В ветреном высоком воздухе три каменные башни подпирали небесное нёбо одинокими зубами старца. Я загляделся с седла и чуть не покатился наземь, когда отец, резко осадив, вдруг ударил ладонью о бедро и пронзительно вскрикнул как подбитая сова. Памятник, как бы алтарь, был высечен из нумидийского желтого мрамора с рельефной женской фигурой, простирающей руки к Просерпине, а вокруг во все времена года росли цветы, о чем кипела неустанная забота. Но теперь цветы были тщательно вытоптаны, словно там пасли слона. У самого подножия стелы лежал ком экскрементов, а по мраморному рельефу тянулись бурые полосы ненависти, нанесенные безусловной пятерней.
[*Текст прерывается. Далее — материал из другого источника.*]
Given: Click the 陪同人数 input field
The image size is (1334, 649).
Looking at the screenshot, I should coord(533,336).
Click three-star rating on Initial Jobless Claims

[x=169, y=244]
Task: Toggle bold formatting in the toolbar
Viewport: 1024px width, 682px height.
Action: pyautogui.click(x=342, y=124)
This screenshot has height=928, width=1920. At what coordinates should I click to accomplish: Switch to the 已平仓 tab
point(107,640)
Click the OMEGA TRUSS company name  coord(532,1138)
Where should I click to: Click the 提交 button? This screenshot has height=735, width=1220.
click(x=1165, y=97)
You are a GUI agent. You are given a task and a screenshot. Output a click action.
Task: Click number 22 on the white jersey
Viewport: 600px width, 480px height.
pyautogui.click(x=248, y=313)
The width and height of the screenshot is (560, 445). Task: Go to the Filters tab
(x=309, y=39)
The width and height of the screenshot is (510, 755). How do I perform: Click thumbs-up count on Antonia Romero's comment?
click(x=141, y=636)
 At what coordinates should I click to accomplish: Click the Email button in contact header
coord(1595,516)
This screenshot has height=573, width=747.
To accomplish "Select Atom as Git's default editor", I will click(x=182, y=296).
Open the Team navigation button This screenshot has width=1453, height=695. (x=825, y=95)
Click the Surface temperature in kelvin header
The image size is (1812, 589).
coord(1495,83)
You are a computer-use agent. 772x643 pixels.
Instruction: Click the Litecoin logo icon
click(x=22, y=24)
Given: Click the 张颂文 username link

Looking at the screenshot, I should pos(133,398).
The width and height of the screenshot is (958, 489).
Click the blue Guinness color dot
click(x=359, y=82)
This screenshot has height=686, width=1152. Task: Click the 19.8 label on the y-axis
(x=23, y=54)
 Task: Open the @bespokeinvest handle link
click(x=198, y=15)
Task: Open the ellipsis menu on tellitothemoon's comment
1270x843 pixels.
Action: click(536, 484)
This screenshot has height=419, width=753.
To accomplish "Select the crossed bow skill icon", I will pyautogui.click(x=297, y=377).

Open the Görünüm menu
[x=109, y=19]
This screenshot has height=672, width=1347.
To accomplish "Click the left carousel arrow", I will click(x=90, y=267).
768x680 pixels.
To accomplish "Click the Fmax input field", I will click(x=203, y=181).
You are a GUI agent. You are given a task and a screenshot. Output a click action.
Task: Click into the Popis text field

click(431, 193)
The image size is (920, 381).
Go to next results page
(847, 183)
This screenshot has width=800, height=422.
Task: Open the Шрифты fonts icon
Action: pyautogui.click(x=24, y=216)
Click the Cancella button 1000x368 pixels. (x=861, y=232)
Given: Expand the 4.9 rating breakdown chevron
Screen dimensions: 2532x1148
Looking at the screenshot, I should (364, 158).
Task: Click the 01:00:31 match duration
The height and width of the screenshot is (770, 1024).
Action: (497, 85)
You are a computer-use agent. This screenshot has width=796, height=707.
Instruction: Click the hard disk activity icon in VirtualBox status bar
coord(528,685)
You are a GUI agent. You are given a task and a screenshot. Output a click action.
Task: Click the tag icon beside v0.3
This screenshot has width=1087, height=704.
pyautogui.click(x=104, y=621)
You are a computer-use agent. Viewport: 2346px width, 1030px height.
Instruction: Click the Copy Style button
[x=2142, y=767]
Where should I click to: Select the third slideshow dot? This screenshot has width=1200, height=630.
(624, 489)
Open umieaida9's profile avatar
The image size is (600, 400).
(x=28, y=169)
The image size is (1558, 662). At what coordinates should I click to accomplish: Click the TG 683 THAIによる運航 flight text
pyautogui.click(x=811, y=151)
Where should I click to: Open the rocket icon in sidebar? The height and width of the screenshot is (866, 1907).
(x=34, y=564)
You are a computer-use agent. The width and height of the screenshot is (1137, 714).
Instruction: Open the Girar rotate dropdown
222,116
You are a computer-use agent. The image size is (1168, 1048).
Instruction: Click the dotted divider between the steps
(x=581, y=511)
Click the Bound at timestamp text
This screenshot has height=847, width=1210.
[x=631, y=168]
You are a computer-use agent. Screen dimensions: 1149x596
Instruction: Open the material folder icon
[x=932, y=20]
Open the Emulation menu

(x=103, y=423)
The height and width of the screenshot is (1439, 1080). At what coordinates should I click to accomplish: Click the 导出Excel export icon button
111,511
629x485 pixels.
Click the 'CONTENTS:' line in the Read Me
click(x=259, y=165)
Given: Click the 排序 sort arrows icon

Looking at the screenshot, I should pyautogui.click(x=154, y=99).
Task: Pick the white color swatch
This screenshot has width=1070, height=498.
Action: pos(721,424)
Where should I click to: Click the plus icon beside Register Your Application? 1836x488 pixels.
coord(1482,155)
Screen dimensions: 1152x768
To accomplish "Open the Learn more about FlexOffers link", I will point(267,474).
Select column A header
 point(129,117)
Я взглянул на отца: его лицо было серо как сумерки. Здоровой рукой он зачерпнул клок жухлой травы и принялся яростно оттирать следы кощунства, но пятно лишь поредело и расползлось. В стороне меж стеблей тамариска тускнела лужа; я раздвинул ряску шляпой, потому что больше было нечем, и принес мутной воды. Вдвоем мы вскоре привели памятник в порядок и, как могли, очистили поляну, ставшую теперь похожей на выбритый лишай. Мы работали молча, не глядя друг на друга; я сглатывал непроизвольное, как бы постороннее всхлипывание, но оно лишь перешло в икоту, с которой уже ничего нельзя было поделать. Отец поднялся с колен, отряхнул безнадежно замаранную хламиду и велел мне что есть духу мчать домой, учинить расспросы, а сам отправился в прайторий. Я и впрямь никогда прежде так не гнал коня, и мой ходкий мерин пару раз чуть не оставил меня в канаве, хотя настоящей нужды в спешке не было — на взгляд злодеяние выдавало трехдневную давность, но обратить внимание отца было неловко. В продолжение всего этого горячечного отчаяния мысль о матери не вспыхнула ни на мгновение, ужас возможного мотива был невообразим, и только свинцовый свод января все тяжелее ложился на плечи, подломив Скипионовы зубы. В сотне шагов от ворот я соскочил с седла и, недоумевая по поводу дальнейших мер, повел мерина под уздцы.
Внезапно из-за кизиловых кустов донесся тихий свист. Поискав, мой взгляд уперся в несусветное лицо Сабдея: он подмигивал, как-то одновременно обоими глазами и ртом, и знаками советовал следовать за собой. Я был еще слишком далеко, чтобы хорошенько огреть его плетью, и не нашел ничего лучшего, как с напускным достоинством, без видимых авансов, принять его ехидное приглашение, но прежде оттянул время и аккуратно привязал мерина к шесту, пока Сабдей терпеливо переминался в тени. Подведя меня к амбару, где на днях вязальщики изобразили памятную пантомиму, он указал на щель в рассохшихся досках и отступил в сторону.